Instantly he recollected, and his English shifted into a lingo of harsh consonants, the meaning of which Kit could only surmise. But the old man paid no heed.

He was out on the river ice, sprawled flat, pushing a little breastwork of snow ahead of him, hitching his way across the stream as though he were stalking caribou. The Yellow Knives ambushed on the west side would make short shrift of the trapped defenders--unless they were quickly suppressed. So the one-time policeman had chosen that hazardous job for his own.

Heedless of the bullets that nipped the air about him, Jerry was on his feet, hurrying down the slope. The old man was more than half-way across the river, and now was shielded from the sight of his quarry by the rising embankment above him. But the opposite terrace no longer served as a buttress behind him. He had crept out into view of the men who were firing from the sledges on the eastern side.

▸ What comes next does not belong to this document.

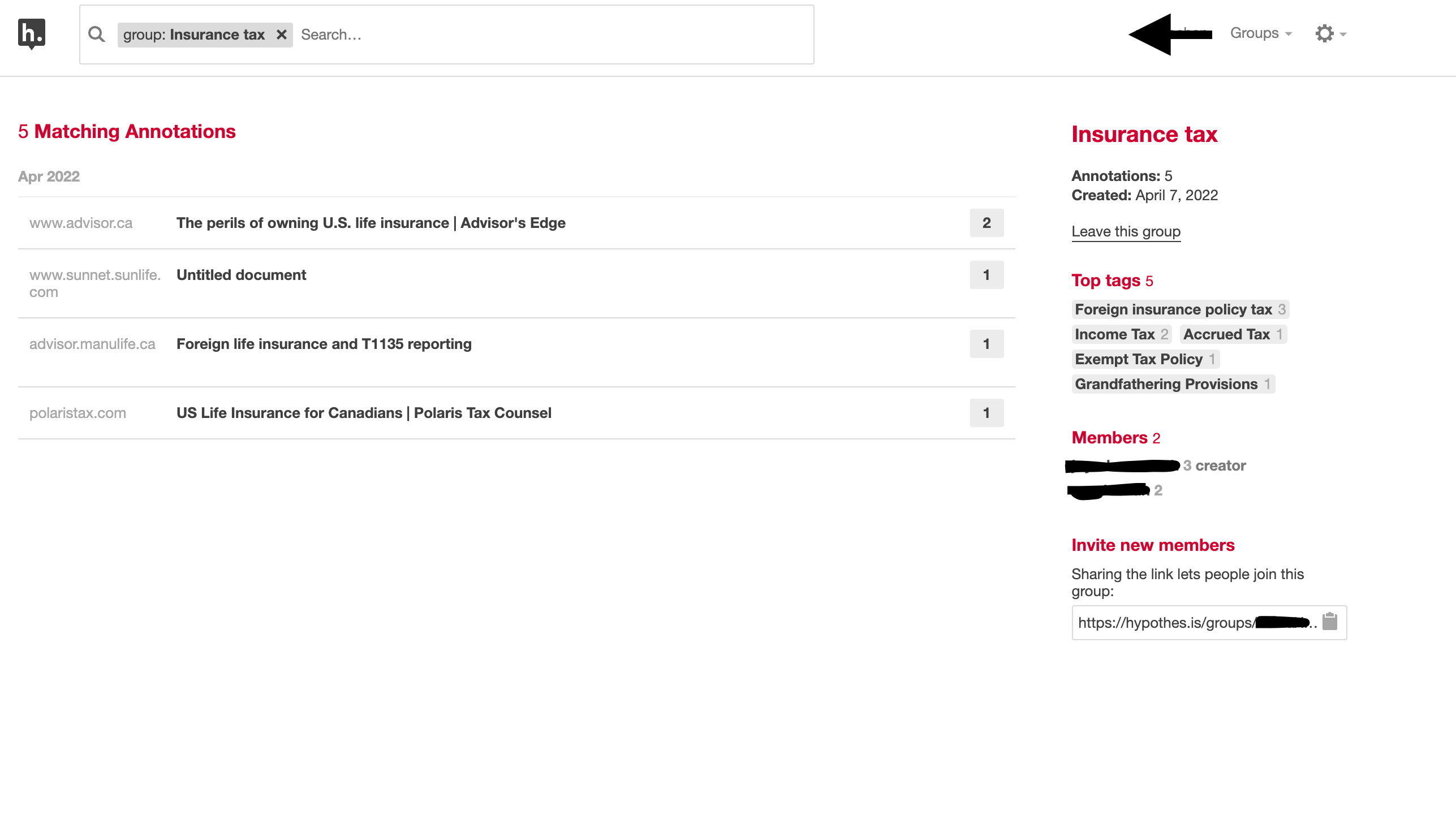Open the Untitled document entry

(241, 275)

Kit and Jerry had been partly sheltered in the rear by a break in the embankment. The old man kept himself covered with snow as he crawled ahead. Only the top of his head was showing. But the dogs were huddled out in the open. The first few rounds from the west bank were picking them off.

Evidently the attackers proposed to make certain of their victims by first destroying the means of flight. There was to be no last-minute dash for safety with the sledges. Kit’s team was wiped out in two minutes. Buzz-saw was down, back-broken. Two of the Chippewyan huskies lay stone-dead, a third was trying to walk on two feet, with his muzzle plowing the snow. Jerry’s leader was out, and numbers two and four had tumbled together in the traces, moaning and kicking feebly.

“Bent’s in back of the middle sledge!” gasped Kit. “High power and a deadly shot! Jerry! Dad! Come back!”

The bright, windless morning was filled with hard, electric cracklings--ripping, snapping sounds breaking in from both sides of the river. Two dozen or more savages were at work now, combing over the defenders from both directions with a venomous cross-fire. The heavy explosions echoed back and forth with a sullen malignity. At bay between the embankments of the wide river-bed, the three trapped men were left the grim alternative of taking it either from one shore or the other.

The pain in Kit’s eyes throbbed intermittently like a jumping toothache. Sometimes a fire spectrum wavered before him, or again the colors washed out in white blankness, as though a bucket of snow-white paint had been dumped over his head. At intervals his eyesight was restored briefly, so he could see things through a weaving film.

He made out a dull, dark shape on the river ice, crawling doggedly; and Jerry, stooping, moving down the embankment....

Through the snow glare there rushed a high-pitched wail of sound, faster, shriller, more hideous somehow, and overriding all other sounds.

It reached the river and stopped horribly with a soggy thump.

For a moment Kit was overcome by a ghastly sickness. He heard the clean report of a small-caliber rifle whip back above the line of sledges, and at the same instant he heard Jerry’s anguished cry.

“Dad!”

Jerry was down in the middle of the stream, bending over a snow-shrouded shape that did not move. He went on his knees and stood up again with a limply dragging object in his arms. Up the embankment he staggered, clutching his burden, breathing thickly through his teeth. Unhurried by the bullets that cut the air about him he crossed the open ground to the eastward terrace and laid the fur-clad form at his brother’s feet.

“Dad!” he said, and trailed off in a dull monotone. “They got him for keeps this time.”